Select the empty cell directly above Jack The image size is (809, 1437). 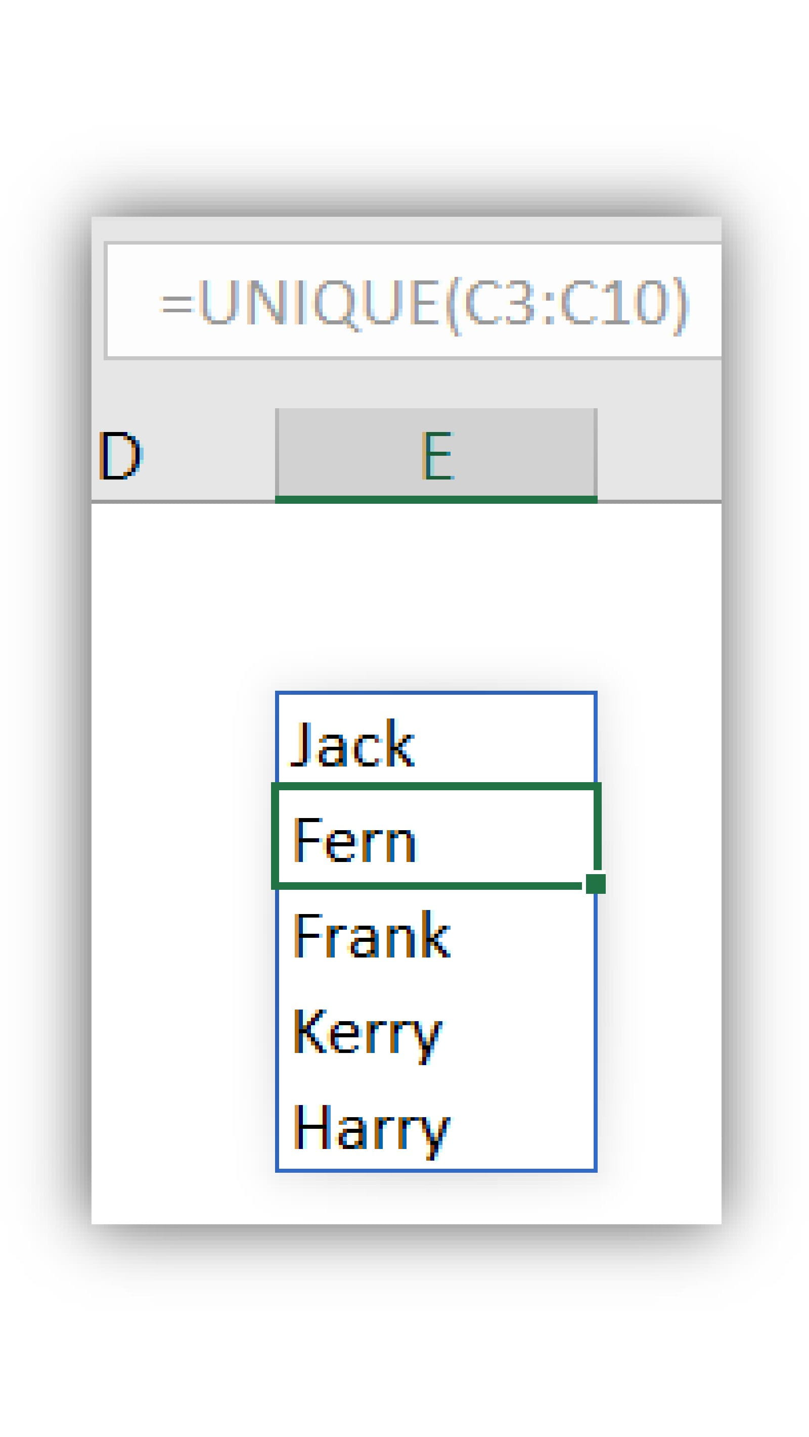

==

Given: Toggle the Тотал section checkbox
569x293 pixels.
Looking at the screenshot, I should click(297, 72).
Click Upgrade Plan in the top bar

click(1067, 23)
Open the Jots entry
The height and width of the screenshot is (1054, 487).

* Your objective
Copy the entries above exactly, but only from the line holding "569x293 pixels." through the line holding "The height and", both included.

* Task solution
569x293 pixels.
Looking at the screenshot, I should click(297, 72).
Click Upgrade Plan in the top bar

click(1067, 23)
Open the Jots entry
The height and width of the screenshot is (1054, 487).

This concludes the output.